La marche du mort : Lonesome Dove (Colombe solitaire) : les origines
Dead man's walk, 1996
Larry Mc Murtry, 1936-2021, texan
roman, prix Pullitzer de la fiction
traduit de l'américain par
Laura Derajinski en 2016
Gallmeister, 2016, 506p
Voici un western littéraire. Quelle surprise ! le lecteur est dans la plaine interminable, qui sépare de façon confuse le Texas du Nouveau Mexique, pas si plate que cela, dans laquelle aucun repère ou presque ne permet aux rangers du Texas de s'orienter, parce que les Indiens, eux, s'orientent très bien : ils sont sur leurs terres. Il est également dans
La Marche du Mort, ce désert long de 300 km, où rien ne pousse, faute d'eau et de terres fertiles.
Parmi les rangers, se trouvent un colonel qui n'est pas colonel, mais un ancien pirate, et deux bleus, nouvelles recrues, vraiment très bleus, qui ont tout à apprendre. Ce western est aussi un roman d'initiation. Les deux novices sont copains, l'un, Call, est sérieux, bien qu'impulsif, et veut apprendre, l'autre, Gus, ne pense qu'aux putains et aux cartes, et il veut apprendre aussi. du côté indien, chez les Comanches, il y a Buffalo Hamp (« Bosse de bison »)avec sa grosse bosse dans le dos et Kicking Wolf (« Coup de pied de Loup ») qui vole des chevaux et des enfants, et jouit de l'art de torturer qui lui donne un sentiment de puissance et de calme, et chez les Apaches, il y a Gomez, de petite stature et aux jambes arquées. Les Indiens semblent supérieurs en tout aux Blancs, en tout cas aux rangers.

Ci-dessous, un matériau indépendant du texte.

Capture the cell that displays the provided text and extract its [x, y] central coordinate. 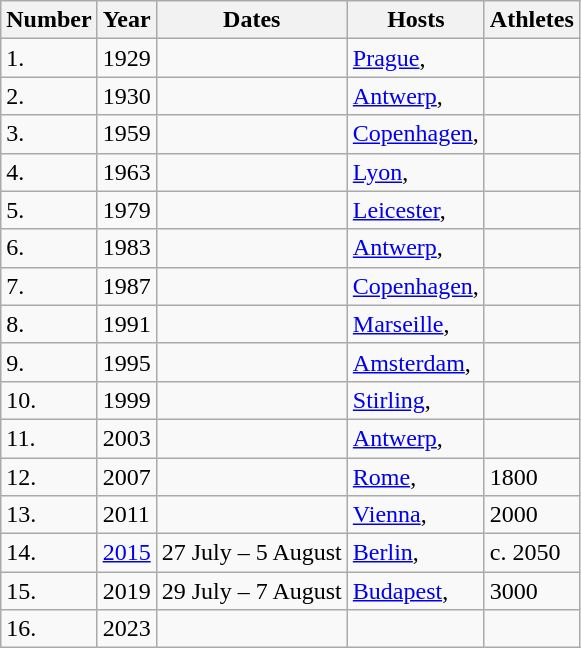
1. [49, 58]
15. [49, 591]
2015 [126, 553]
1979 [126, 210]
1991 [126, 324]
Dates [252, 20]
29 July – 7 August [252, 591]
16. [49, 629]
1959 [126, 134]
Lyon, [416, 172]
13. [49, 515]
2019 [126, 591]
1999 [126, 400]
Prague, [416, 58]
Stirling, [416, 400]
12. [49, 477]
10. [49, 400]
1987 [126, 286]
Berlin, [416, 553]
3. [49, 134]
Number [49, 20]
6. [49, 248]
2023 [126, 629]
5. [49, 210]
Leicester, [416, 210]
Rome, [416, 477]
Amsterdam, [416, 362]
14. [49, 553]
1983 [126, 248]
9. [49, 362]
4. [49, 172]
7. [49, 286]
2000 [532, 515]
Marseille, [416, 324]
1963 [126, 172]
2007 [126, 477]
2011 [126, 515]
Year [126, 20]
Budapest, [416, 591]
1800 [532, 477]
Athletes [532, 20]
1930 [126, 96]
3000 [532, 591]
8. [49, 324]
11. [49, 438]
2. [49, 96]
c. 2050 [532, 553]
27 July – 5 August [252, 553]
Hosts [416, 20]
Vienna, [416, 515]
2003 [126, 438]
1995 [126, 362]
1929 [126, 58]
Locate the cell with the specified text and output its [x, y] center coordinate. 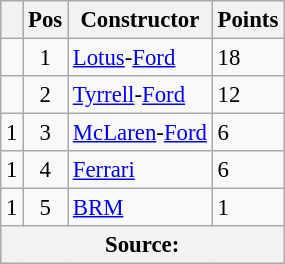
4 [46, 170]
Tyrrell-Ford [140, 95]
Pos [46, 20]
Source: [142, 245]
5 [46, 208]
Ferrari [140, 170]
Lotus-Ford [140, 58]
18 [248, 58]
Constructor [140, 20]
McLaren-Ford [140, 133]
Points [248, 20]
2 [46, 95]
12 [248, 95]
3 [46, 133]
BRM [140, 208]
Scan for the cell matching the given text and deliver its [X, Y] coordinate at center. 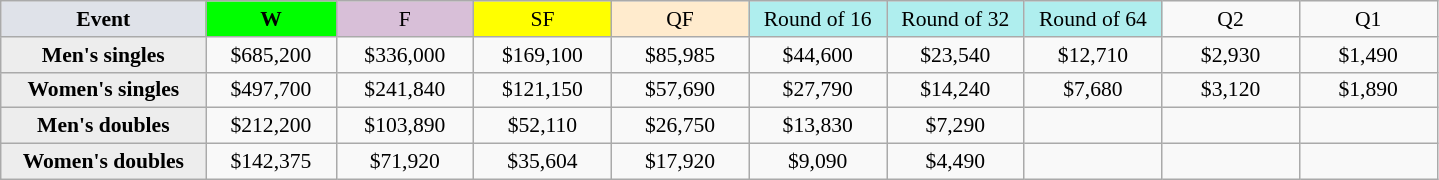
Men's doubles [104, 126]
Round of 16 [818, 19]
W [271, 19]
$9,090 [818, 162]
QF [680, 19]
$336,000 [405, 55]
$44,600 [818, 55]
Women's singles [104, 90]
SF [543, 19]
Q2 [1231, 19]
$212,200 [271, 126]
$685,200 [271, 55]
$2,930 [1231, 55]
$57,690 [680, 90]
$14,240 [955, 90]
Round of 64 [1093, 19]
$3,120 [1231, 90]
$35,604 [543, 162]
$241,840 [405, 90]
$71,920 [405, 162]
$52,110 [543, 126]
$85,985 [680, 55]
$103,890 [405, 126]
$7,290 [955, 126]
Round of 32 [955, 19]
$27,790 [818, 90]
$17,920 [680, 162]
$13,830 [818, 126]
$23,540 [955, 55]
$26,750 [680, 126]
$4,490 [955, 162]
Q1 [1368, 19]
$121,150 [543, 90]
$1,890 [1368, 90]
$1,490 [1368, 55]
Event [104, 19]
$12,710 [1093, 55]
F [405, 19]
$142,375 [271, 162]
Men's singles [104, 55]
$7,680 [1093, 90]
Women's doubles [104, 162]
$169,100 [543, 55]
$497,700 [271, 90]
For the text-containing cell, return its midpoint in [x, y] coordinate format. 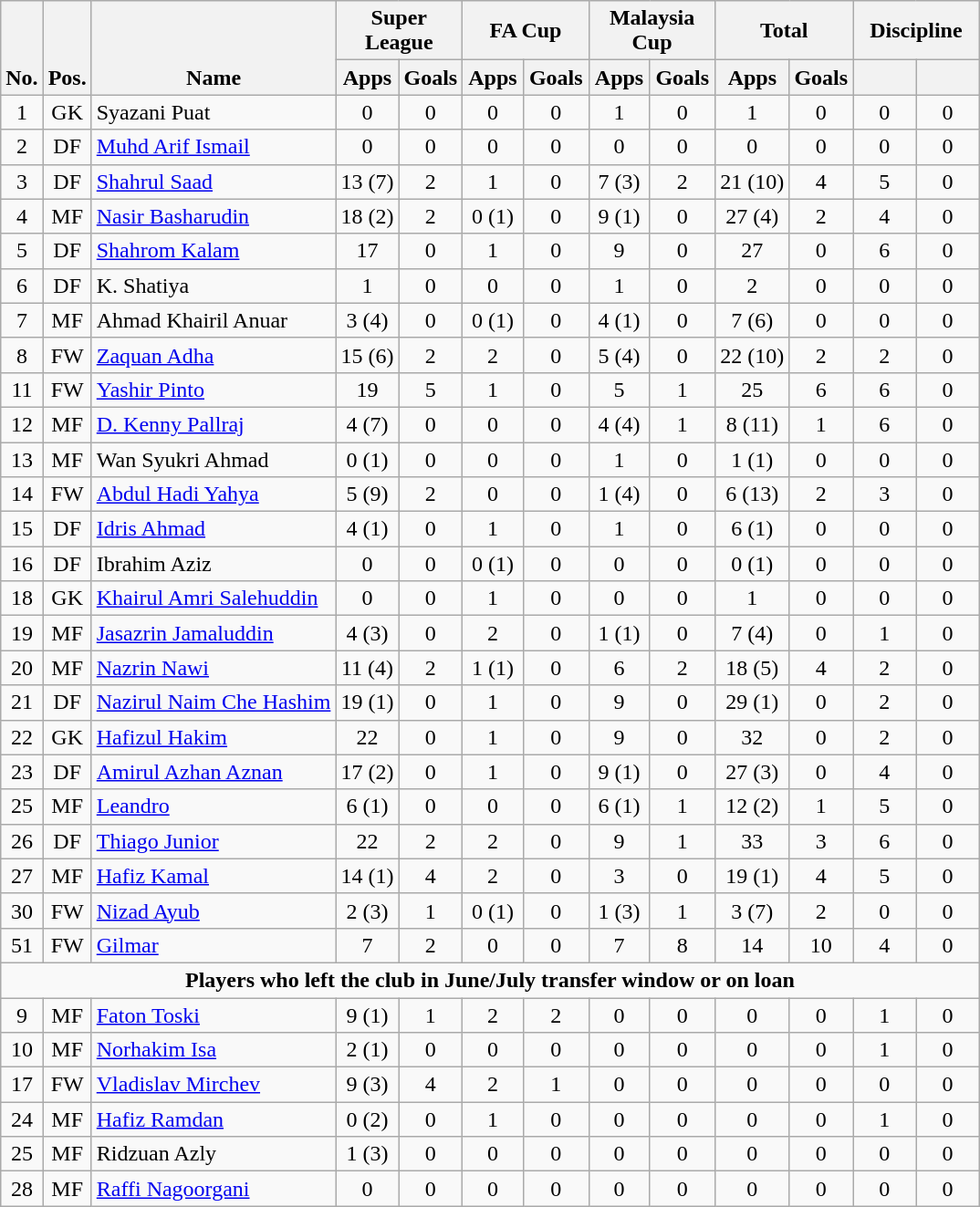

Les rangers ne sont pas du tout organisés. Surtout leurs chefs sont des incapables. Call prend la figure de la dignité et de la fierté. C'est un western comique. Un bison, criblé de balles, met un temps fou à s'écrouler, un crotale mord le cul d'un ranger qui n'en meurt pas. Une jeune fille délurée applique de la pommade sur la cheville enflée de Gus. Une putain massive et nue déchire une tortue serpentine. Call renverse un buggy dans lequel ont pris place deux caricatures de chef. Ce n'est pas que les événements soient drôles en soi, mais la description très visuelle qu'en fait Mc Murtry, la dérision avec laquelle le narrateur en parle, rend l'ensemble très riant. Parfois, on se croirait presque dans un dessin animé, quand par exemple l'intendant, épouvanté d'avoir tutoyé la mort dans le canyon, ne fait que hocher la tête, les yeux vitreux, et la hoche de plus en plus vite. Gus et un autre ranger font ensemble leurs besoins de sorte qu'ils puissent discuter. le narrateur d'ailleurs souligne le côté comique : le spectacle comique de cette troupe entière essayant de manger des gourdes amères … , et le ridicule des rangers qui ont marché 2000 km pour se faire mettre les fers par une poignée de Mexicains dont la plupart sont des gamins. D'autres passages ne sont pas drôles du tout. Beaucoup de gens trouvent la mort. La faim et la soif, les ours et les Indiens insaisissables guettent ceux qui traversent la plaine et le désert. Un chef tue sans scrupule et sans l'avertir un de ses hommes qui ne lui obéit pas spontanément. Buffalo Hamp, à cheval, scalpe un jeune ranger qui fuit en courant. La mort devient banale.
Car c'est un monde sauvage, très sauvage, qu'on traverse. On est au XIX°. Cependant beaucoup de personnages ont le sens de l'humanité, la putain qui devient une mère pour les deux novices, Call s'inquiète pour les jeunes Mexicains, Gus rêve d'amour et de mariage, un ranger risque sa vie pour rechercher son ami, l'éclaireur refuse d'abattre le capitaine mexicain qui pourtant le lui demande.
C'est le premier roman de la série Lonesome Dove. C'est un roman original, à la fois roman d'aventures, roman descriptif, drame, galerie de portraits, qui revisite le western : les personnages principaux sont des bras cassés bien sympathiques, le duo de jeunes gens fait très bien la paire, le fanfaron et le scrupuleux, mais aussi des femmes étonnantes, la putain au grand coeur, l'aristocrate lépreuse. Toutefois c'est le ton qui remporte la palme de l'originalité : ironique, comique, distant pour conter des histoires de mort et de torture. Malgré cette distance, on ne perd rien de tout ce qui peut animer les personnages. Enfin l'écriture est admirablement visuelle. Ce livre est aussi un film. Rien de surprenant à ce qu'il ait été adapté au cinéma.